Chasing their own anti-racist tails

I graduated from college in 1987. I was there for the initial rise of "political correctness," when the hair-shirt brigades descended on universities to demonstrate conclusively that dedicated lefties could be every bit as humorless and intolerant as the most frigid tee-totaling Methodists. No sex, no jokes, no fun -- and, most of all, no comfort in your own skin.

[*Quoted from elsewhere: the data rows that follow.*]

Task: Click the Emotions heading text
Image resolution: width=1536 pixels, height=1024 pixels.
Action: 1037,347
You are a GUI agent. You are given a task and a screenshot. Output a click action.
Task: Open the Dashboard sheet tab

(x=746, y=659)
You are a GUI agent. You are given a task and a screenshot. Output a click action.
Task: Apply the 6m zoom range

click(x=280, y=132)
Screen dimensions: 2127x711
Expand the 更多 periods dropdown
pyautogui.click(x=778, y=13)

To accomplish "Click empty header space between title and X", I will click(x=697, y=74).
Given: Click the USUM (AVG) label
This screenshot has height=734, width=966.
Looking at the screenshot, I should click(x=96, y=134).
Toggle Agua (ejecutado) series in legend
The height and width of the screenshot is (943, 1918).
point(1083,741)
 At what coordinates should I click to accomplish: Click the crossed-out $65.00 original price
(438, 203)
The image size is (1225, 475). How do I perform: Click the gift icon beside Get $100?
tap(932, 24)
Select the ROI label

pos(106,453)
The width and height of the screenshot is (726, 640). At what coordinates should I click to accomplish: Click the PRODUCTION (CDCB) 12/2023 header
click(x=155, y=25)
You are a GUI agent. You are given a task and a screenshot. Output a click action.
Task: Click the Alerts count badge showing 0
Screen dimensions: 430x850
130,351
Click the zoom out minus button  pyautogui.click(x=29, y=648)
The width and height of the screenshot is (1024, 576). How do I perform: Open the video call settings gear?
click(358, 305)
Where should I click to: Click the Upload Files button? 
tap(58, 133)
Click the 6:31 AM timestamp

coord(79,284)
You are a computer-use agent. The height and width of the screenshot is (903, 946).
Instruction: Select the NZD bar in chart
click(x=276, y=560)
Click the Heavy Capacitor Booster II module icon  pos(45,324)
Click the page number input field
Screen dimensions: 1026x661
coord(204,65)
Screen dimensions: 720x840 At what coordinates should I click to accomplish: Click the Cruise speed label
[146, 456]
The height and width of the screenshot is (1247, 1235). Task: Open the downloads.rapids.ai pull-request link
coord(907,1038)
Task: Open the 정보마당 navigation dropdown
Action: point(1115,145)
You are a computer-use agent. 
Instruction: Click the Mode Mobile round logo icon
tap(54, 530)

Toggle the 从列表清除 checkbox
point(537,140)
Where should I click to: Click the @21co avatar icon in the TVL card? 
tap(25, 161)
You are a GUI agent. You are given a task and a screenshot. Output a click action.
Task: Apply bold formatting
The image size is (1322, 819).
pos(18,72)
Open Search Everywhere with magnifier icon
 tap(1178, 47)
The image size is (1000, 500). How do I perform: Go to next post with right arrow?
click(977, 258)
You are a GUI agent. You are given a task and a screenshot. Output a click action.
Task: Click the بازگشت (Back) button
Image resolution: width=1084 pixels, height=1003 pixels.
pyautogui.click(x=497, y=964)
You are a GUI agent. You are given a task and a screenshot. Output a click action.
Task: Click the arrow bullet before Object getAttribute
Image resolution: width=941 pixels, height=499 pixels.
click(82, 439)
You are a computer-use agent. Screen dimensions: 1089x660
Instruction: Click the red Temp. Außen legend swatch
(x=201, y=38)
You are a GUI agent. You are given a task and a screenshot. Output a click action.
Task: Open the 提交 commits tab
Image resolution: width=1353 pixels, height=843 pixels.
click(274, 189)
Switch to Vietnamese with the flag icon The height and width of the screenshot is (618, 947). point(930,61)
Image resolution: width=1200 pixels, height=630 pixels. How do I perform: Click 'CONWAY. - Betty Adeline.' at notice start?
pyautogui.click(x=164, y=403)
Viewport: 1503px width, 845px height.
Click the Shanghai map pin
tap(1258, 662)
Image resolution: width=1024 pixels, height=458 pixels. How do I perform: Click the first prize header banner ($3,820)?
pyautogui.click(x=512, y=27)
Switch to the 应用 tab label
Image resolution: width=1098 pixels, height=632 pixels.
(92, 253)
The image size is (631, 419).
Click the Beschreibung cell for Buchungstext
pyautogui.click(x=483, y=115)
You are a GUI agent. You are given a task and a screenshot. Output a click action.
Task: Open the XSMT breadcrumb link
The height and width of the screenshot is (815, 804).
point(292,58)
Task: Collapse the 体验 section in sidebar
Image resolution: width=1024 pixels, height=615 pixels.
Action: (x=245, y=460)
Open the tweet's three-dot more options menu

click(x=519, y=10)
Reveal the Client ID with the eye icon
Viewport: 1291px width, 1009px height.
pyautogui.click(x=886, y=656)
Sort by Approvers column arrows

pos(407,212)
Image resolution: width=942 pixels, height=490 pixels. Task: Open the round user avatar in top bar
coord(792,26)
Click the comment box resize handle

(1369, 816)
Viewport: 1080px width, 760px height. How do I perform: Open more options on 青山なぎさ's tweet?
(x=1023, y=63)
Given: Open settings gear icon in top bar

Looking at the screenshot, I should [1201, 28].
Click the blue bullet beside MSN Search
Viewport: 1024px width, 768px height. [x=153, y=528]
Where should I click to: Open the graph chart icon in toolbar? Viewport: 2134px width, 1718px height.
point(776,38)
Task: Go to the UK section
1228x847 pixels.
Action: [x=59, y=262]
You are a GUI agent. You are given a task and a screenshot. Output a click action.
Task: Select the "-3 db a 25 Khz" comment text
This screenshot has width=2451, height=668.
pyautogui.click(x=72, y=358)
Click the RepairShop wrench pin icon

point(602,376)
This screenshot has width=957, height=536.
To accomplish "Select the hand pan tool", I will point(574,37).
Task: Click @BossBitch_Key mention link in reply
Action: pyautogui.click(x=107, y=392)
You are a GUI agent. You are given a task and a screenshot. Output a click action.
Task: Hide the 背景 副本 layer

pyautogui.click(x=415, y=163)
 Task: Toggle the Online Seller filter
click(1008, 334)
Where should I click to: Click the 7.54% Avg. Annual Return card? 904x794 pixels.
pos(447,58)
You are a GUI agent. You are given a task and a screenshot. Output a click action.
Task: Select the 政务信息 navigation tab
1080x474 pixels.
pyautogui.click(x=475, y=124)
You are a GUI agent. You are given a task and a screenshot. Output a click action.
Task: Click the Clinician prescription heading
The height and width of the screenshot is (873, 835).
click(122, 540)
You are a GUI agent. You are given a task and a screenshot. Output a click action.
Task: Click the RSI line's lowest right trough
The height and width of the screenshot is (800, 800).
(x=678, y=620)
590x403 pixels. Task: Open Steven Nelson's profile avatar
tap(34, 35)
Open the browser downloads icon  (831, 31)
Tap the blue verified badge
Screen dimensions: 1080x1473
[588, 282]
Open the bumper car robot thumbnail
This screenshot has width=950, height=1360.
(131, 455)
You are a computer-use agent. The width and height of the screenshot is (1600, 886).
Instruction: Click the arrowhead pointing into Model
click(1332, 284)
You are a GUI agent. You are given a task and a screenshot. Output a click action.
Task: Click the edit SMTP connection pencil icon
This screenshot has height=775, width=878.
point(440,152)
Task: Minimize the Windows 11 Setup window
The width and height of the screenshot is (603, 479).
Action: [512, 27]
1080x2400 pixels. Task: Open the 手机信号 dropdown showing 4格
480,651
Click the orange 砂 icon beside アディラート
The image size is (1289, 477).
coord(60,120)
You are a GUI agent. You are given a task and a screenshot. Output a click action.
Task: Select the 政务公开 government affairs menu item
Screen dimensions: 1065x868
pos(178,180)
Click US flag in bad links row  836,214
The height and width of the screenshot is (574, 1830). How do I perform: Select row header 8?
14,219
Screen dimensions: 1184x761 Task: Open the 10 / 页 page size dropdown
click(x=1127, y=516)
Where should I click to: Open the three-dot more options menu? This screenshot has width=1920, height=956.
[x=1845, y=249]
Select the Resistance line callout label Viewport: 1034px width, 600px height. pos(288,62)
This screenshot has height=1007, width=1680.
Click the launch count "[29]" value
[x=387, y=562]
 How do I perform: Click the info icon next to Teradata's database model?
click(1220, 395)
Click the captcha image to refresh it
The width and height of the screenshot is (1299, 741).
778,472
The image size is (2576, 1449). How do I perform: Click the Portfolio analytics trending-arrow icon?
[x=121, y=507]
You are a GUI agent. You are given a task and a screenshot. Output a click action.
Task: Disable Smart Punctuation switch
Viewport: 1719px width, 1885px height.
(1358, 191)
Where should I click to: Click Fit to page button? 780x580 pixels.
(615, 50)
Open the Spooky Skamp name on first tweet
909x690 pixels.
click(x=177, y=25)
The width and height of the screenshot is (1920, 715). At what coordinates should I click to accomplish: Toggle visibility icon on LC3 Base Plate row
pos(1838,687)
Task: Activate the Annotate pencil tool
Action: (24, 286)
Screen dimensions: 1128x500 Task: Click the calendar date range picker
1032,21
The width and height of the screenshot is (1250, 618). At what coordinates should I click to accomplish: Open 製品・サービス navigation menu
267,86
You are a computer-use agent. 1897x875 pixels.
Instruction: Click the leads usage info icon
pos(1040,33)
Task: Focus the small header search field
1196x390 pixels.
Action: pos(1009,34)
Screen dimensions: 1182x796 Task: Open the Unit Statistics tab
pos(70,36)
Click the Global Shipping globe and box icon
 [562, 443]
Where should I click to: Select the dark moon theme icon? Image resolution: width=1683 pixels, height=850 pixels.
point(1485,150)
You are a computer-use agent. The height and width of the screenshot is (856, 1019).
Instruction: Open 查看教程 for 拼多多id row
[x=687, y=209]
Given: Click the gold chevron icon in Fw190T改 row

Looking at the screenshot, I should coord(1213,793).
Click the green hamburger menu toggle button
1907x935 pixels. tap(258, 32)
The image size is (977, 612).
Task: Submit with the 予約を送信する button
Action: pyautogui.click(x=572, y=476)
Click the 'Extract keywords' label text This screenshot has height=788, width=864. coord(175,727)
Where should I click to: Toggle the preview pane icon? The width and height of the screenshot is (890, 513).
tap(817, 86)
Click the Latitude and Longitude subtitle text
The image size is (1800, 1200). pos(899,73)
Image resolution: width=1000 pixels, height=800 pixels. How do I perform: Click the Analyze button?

Well, it's good -- sort of -- to know that some things never change. Over twenty years later, that aversion to leaving people at peace to be their own damned imperfect selves comes through in hilarious form in a column from Canada's National Post, after an editor sat in on a four-part Toronto workshop on "Thinking About Whiteness and Doing Anti-Racism." Here's author Jonathan Kay's take on one participant's frenzy of self-doubt about the propriety of sharing her expertise with a class full of students, since that expertise might be the result of race-based advantages.
"Should I say yes? Or is it my responsibility to say no?" she said. "But then [my friend] may say, ‘I want you to do it -- because you have a particular approach ...'

"But wait! Could it be that the reason I have that ‘particular approach' is that I've been raised to think that I could have that particular approach, that I have the ability, that I am able to access education in a particular way? All these things are in my head, in my heart, not really knowing how to respond. On the other hand, I also recognize that the person asking me has the agency to decide that I'm the right person ... so I say yes! ... But then I'm still thinking ‘I don't know if I did the right thing.' I still struggle with this all the time ..."
All of this over whether or not to give a presentation on media arts. As Kay concludes:
In private conversation, they all seemed like good-hearted, intelligent people. But like communist die-hards confessing their counter-revolutionary thought-crimes at a Soviet workers' council, or devout Catholics on their knees in the confessional, they also seemed utterly consumed by their sin, regarding their pallor as a sort of moral leprosy. I came to see them as Lady Macbeths in reverse -- cursing skin with nary a "damn'd spot." Even basic communication with friends and fellow activists, I observed, was a plodding agony of self-censorship, in which every syllable was scrutinized for subconscious racist connotations as it was leaving their mouths.
Good times.

Have you ever wondered why some people don't just kill themselves?